WHAT TO PRODUCE: Turn every line of the rows below into a Markdown table with the columns "No." and "Line", where "No." numbers each table row and "Line" holds the line. Skip blank lines.

Word and element pointing entries:

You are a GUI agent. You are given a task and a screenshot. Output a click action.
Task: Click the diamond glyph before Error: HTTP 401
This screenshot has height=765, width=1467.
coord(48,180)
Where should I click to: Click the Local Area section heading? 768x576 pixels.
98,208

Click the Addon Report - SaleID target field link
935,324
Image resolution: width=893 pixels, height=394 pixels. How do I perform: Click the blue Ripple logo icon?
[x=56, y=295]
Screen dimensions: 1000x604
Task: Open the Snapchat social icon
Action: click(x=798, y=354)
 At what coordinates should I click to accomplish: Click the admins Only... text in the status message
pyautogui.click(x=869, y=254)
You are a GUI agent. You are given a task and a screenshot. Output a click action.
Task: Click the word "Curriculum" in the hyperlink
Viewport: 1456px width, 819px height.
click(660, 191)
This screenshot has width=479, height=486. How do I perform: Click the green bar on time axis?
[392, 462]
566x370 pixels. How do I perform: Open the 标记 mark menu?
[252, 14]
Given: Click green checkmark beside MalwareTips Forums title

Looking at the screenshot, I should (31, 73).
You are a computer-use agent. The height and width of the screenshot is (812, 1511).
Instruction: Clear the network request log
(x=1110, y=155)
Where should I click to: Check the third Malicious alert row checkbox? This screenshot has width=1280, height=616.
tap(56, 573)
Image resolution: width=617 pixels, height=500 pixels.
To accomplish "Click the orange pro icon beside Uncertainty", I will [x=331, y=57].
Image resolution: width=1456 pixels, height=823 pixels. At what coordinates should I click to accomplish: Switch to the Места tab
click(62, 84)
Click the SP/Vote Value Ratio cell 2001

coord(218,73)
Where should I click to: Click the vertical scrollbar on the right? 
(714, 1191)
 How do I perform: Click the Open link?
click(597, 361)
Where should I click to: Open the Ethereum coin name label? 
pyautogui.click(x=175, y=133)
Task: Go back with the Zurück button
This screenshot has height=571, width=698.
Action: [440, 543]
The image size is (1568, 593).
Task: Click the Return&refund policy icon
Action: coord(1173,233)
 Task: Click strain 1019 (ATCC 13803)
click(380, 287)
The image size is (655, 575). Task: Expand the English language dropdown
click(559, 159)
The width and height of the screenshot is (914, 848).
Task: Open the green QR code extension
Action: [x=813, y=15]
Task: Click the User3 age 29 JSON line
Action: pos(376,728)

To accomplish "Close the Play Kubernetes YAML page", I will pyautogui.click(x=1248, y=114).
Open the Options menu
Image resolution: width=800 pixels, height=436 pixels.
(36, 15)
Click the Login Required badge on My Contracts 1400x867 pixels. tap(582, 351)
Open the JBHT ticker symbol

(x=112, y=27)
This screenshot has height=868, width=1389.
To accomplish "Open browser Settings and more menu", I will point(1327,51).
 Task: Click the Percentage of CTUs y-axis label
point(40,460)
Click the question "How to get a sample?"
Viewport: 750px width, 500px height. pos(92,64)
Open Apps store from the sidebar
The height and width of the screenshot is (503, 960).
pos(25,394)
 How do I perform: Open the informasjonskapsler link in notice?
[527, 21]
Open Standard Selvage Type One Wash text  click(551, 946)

TASK RESPONSE:
| No. | Line |
|---|---|
| 1 | You are a GUI agent. You are given a task and a screenshot. Output a click action. |
| 2 | Task: Click the diamond glyph before Error: HTTP 401 |
| 3 | This screenshot has height=765, width=1467. |
| 4 | coord(48,180) |
| 5 | Where should I click to: Click the Local Area section heading? 768x576 pixels. |
| 6 | 98,208 |
| 7 | Click the Addon Report - SaleID target field link |
| 8 | 935,324 |
| 9 | Image resolution: width=893 pixels, height=394 pixels. How do I perform: Click the blue Ripple logo icon? |
| 10 | [x=56, y=295] |
| 11 | Screen dimensions: 1000x604 |
| 12 | Task: Open the Snapchat social icon |
| 13 | Action: click(x=798, y=354) |
| 14 |  At what coordinates should I click to accomplish: Click the admins Only... text in the status message |
| 15 | pyautogui.click(x=869, y=254) |
| 16 | You are a GUI agent. You are given a task and a screenshot. Output a click action. |
| 17 | Task: Click the word "Curriculum" in the hyperlink |
| 18 | Viewport: 1456px width, 819px height. |
| 19 | click(660, 191) |
| 20 | This screenshot has width=479, height=486. How do I perform: Click the green bar on time axis? |
| 21 | [392, 462] |
| 22 | 566x370 pixels. How do I perform: Open the 标记 mark menu? |
| 23 | [252, 14] |
| 24 | Given: Click green checkmark beside MalwareTips Forums title |
| 25 | Looking at the screenshot, I should (31, 73). |
| 26 | You are a computer-use agent. The height and width of the screenshot is (812, 1511). |
| 27 | Instruction: Clear the network request log |
| 28 | (x=1110, y=155) |
| 29 | Where should I click to: Check the third Malicious alert row checkbox? This screenshot has width=1280, height=616. |
| 30 | tap(56, 573) |
| 31 | Image resolution: width=617 pixels, height=500 pixels. |
| 32 | To accomplish "Click the orange pro icon beside Uncertainty", I will [x=331, y=57]. |
| 33 | Image resolution: width=1456 pixels, height=823 pixels. At what coordinates should I click to accomplish: Switch to the Места tab |
| 34 | click(62, 84) |
| 35 | Click the SP/Vote Value Ratio cell 2001 |
| 36 | coord(218,73) |
| 37 | Where should I click to: Click the vertical scrollbar on the right?  |
| 38 | (714, 1191) |
| 39 |  How do I perform: Click the Open link? |
| 40 | click(597, 361) |
| 41 | Where should I click to: Open the Ethereum coin name label?  |
| 42 | pyautogui.click(x=175, y=133) |
| 43 | Task: Go back with the Zurück button |
| 44 | This screenshot has height=571, width=698. |
| 45 | Action: [440, 543] |
| 46 | The image size is (1568, 593). |
| 47 | Task: Click the Return&refund policy icon |
| 48 | Action: coord(1173,233) |
| 49 |  Task: Click strain 1019 (ATCC 13803) |
| 50 | click(380, 287) |
| 51 | The image size is (655, 575). Task: Expand the English language dropdown |
| 52 | click(559, 159) |
| 53 | The width and height of the screenshot is (914, 848). |
| 54 | Task: Open the green QR code extension |
| 55 | Action: [x=813, y=15] |
| 56 | Task: Click the User3 age 29 JSON line |
| 57 | Action: pos(376,728) |
| 58 | To accomplish "Close the Play Kubernetes YAML page", I will pyautogui.click(x=1248, y=114). |
| 59 | Open the Options menu |
| 60 | Image resolution: width=800 pixels, height=436 pixels. |
| 61 | (36, 15) |
| 62 | Click the Login Required badge on My Contracts 1400x867 pixels. tap(582, 351) |
| 63 | Open the JBHT ticker symbol |
| 64 | (x=112, y=27) |
| 65 | This screenshot has height=868, width=1389. |
| 66 | To accomplish "Open browser Settings and more menu", I will point(1327,51). |
| 67 |  Task: Click the Percentage of CTUs y-axis label |
| 68 | point(40,460) |
| 69 | Click the question "How to get a sample?" |
| 70 | Viewport: 750px width, 500px height. pos(92,64) |
| 71 | Open Apps store from the sidebar |
| 72 | The height and width of the screenshot is (503, 960). |
| 73 | pos(25,394) |
| 74 |  How do I perform: Open the informasjonskapsler link in notice? |
| 75 | [527, 21] |
| 76 | Open Standard Selvage Type One Wash text  click(551, 946) |